Request:
Please copy every one of the rows below word for word, leaving the pictures out of your copy.

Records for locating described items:
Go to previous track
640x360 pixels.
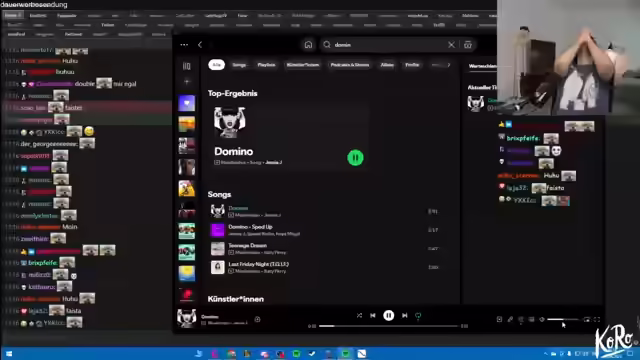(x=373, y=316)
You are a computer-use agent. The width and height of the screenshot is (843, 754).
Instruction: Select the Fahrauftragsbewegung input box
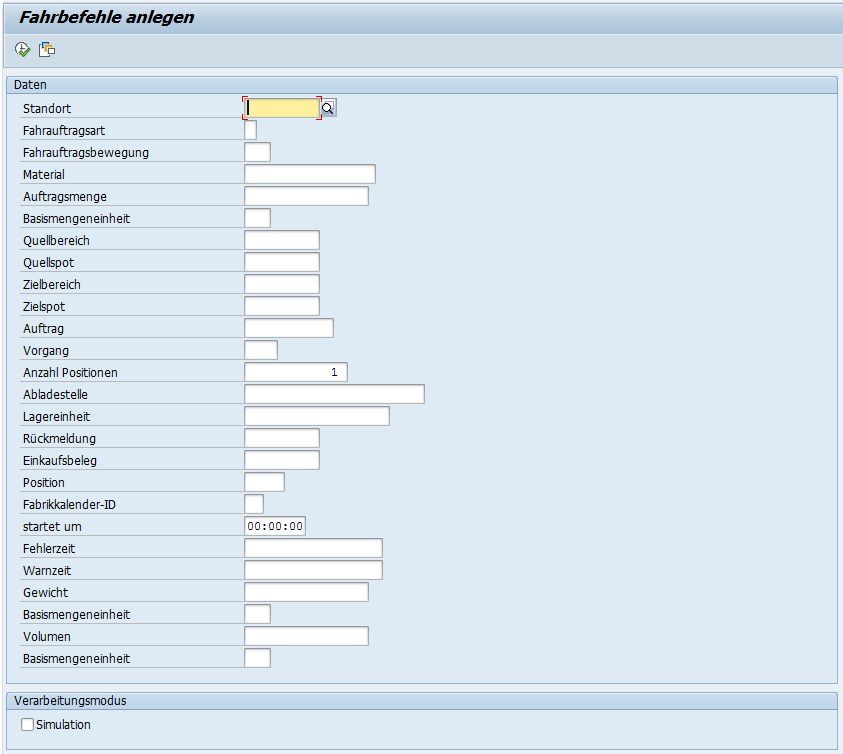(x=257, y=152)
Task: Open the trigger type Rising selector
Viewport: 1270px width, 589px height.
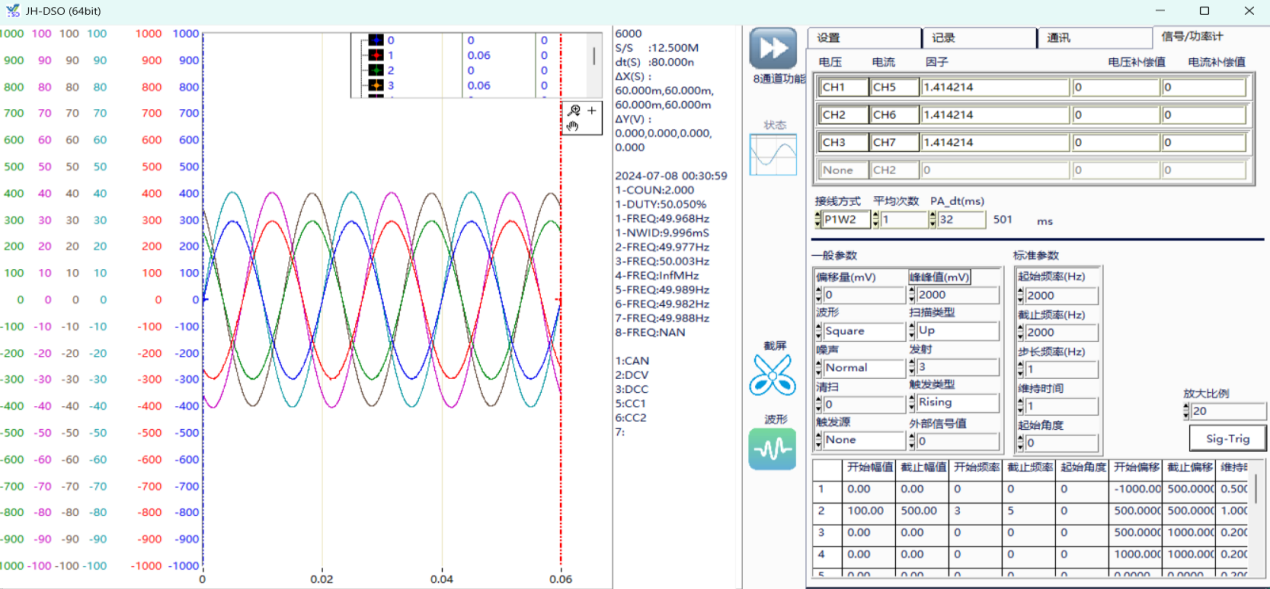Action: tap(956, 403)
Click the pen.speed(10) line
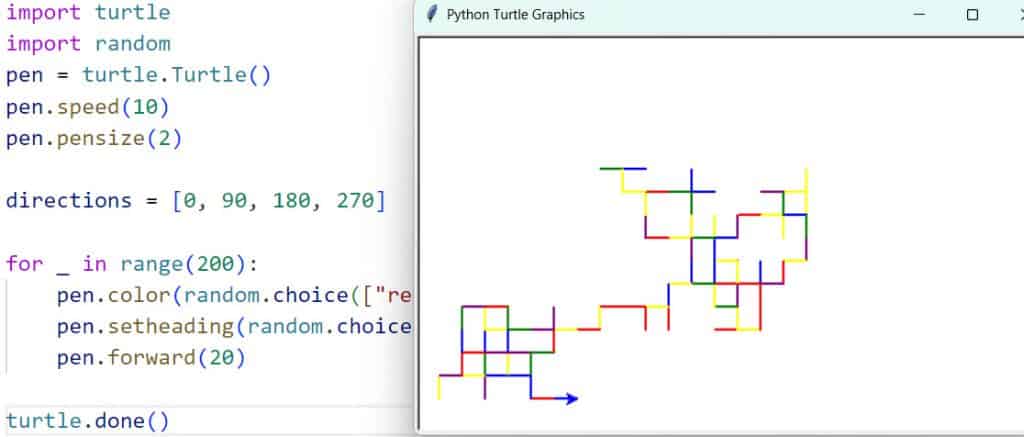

Exercise answer:
Go to previous track
640x360 pixels.
(x=373, y=316)
You are a computer-use agent. The width and height of the screenshot is (843, 754).
Instruction: Select the Fahrauftragsbewegung input box
(x=257, y=152)
Task: Open the trigger type Rising selector
Viewport: 1270px width, 589px height.
Action: tap(956, 403)
Click the pen.speed(10) line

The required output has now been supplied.